Higher ivory market prices lead to higher poaching incentives, and therefore greater numbers of elephants being killed. Despite the CITES ban on ivory, poaching associated with its illegal trade has not prevented the suffering of elephants and is estimated to cause an eight per cent loss in the world’s elephant population every year.
Using a large dataset of ivory prices collected between 1989 and 2017 from literature searches and visits to ivory markets across Africa, Europe and Asia, together with information such as ivory product type (raw, polished, carved), weight, region, and legality, the researchers were able to determine the factors that drive increases in ivory prices.
Since the ban, ivory has become an increasingly valuable commodity, with Asian markets having the highest prices and Africa the lowest. From the data, the researchers were able to determine that the global average price of ivory increased tenfold (~1,019 per cent) between 1989 and 2014 and appears to be slowly decreasing since. Factors that influence activity include where in the world the ivory was sold; whether the ivory had been carved or worked in any way; the legality of the sale; and finally, the total volume of ivory that was estimated to have been traded that year.

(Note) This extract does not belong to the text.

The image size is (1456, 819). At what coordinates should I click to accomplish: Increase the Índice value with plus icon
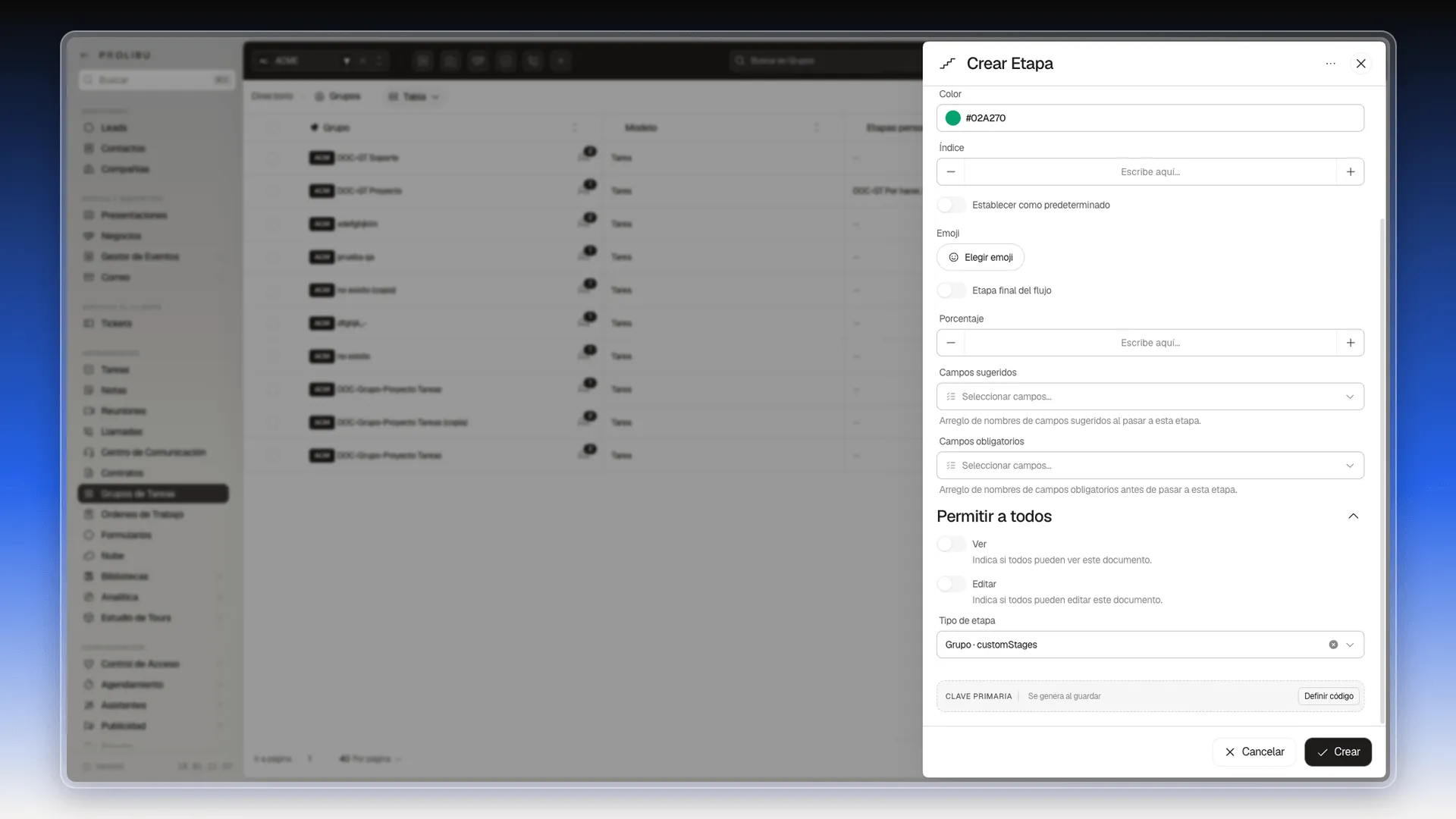coord(1351,172)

Monique Sosnowski, lead author who carried out the research at the Bristol Veterinary School as part of her MSc in Global Wildlife Health and Conservation, said: “With poachers killing an estimated 100 elephants of the remaining 350,000 each day, we believe our findings are significant to global wildlife conservation policy-making.
“Until now, very little has been known about global ivory prices since the international ban in 1989. We hope that a greater understanding of the factors that drive the price of ivory will lead to better informed policy interventions that lead to a more secure future for the long-term survival of elephants and other animals that suffer due to the ivory trade.”

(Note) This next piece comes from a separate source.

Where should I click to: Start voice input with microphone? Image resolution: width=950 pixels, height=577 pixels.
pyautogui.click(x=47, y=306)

The researchers hope that by revealing these trends and the variables relevant to price determination, better decisions can be made with regards to global ivory policies. Understanding regional price trends and associated demand, together with knowing which factors influence market price, can inform conservationists, law enforcement, and policy makers on where to focus efforts on anti-trade campaigns, wildlife conservation, and education. For example, focusing limited resources on efforts to more heavily regulate trade in East Asia, where ivory demand, and thus the price, is highest, could decrease poaching and increase future security for elephants.

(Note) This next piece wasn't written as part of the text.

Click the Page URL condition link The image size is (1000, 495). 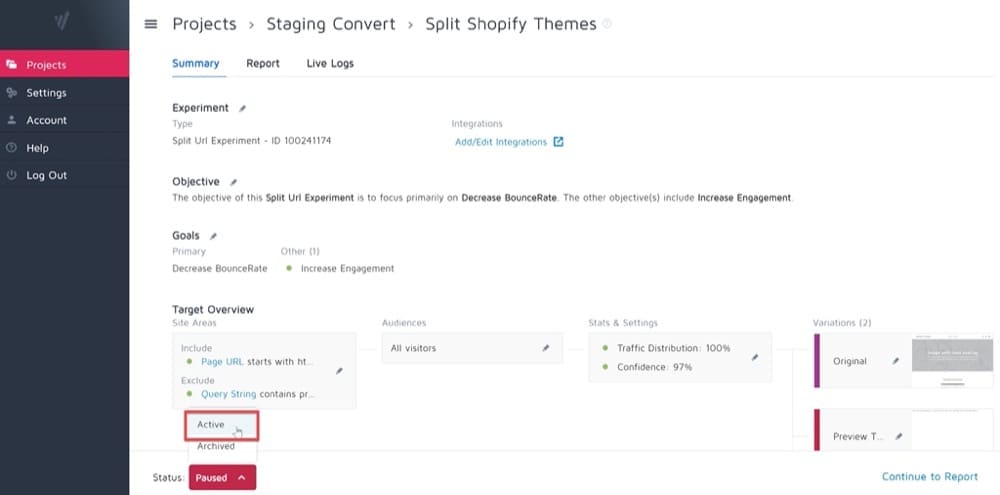[x=222, y=362]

The next steps for the research team include incorporating their conclusions into bioeconomic models. Existing models could be modified with regional and historical price trends to improve their accuracy and then applied for global simulation studies to develop more effective policy design. This may add evidence to support decisions concerning the CITES ivory ban, national trade regulations, as well as to global ivory stockpile management.
A similar framework could also be applied to other endangered species experiencing poaching and illegal trade in their products, such as rhinos and tigers, to achieve new co-ordinated conservation efforts for global wildlife.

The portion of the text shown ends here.